Segment Start: Data provided

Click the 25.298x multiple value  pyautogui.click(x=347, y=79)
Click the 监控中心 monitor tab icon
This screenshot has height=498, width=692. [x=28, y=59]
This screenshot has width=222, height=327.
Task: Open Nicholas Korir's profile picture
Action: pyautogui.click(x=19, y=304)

Segment End: Data provided

Problem description >> Reproduce every line above without error.

Your response >>
Click the 25.298x multiple value  pyautogui.click(x=347, y=79)
Click the 监控中心 monitor tab icon
This screenshot has height=498, width=692. [x=28, y=59]
This screenshot has width=222, height=327.
Task: Open Nicholas Korir's profile picture
Action: pyautogui.click(x=19, y=304)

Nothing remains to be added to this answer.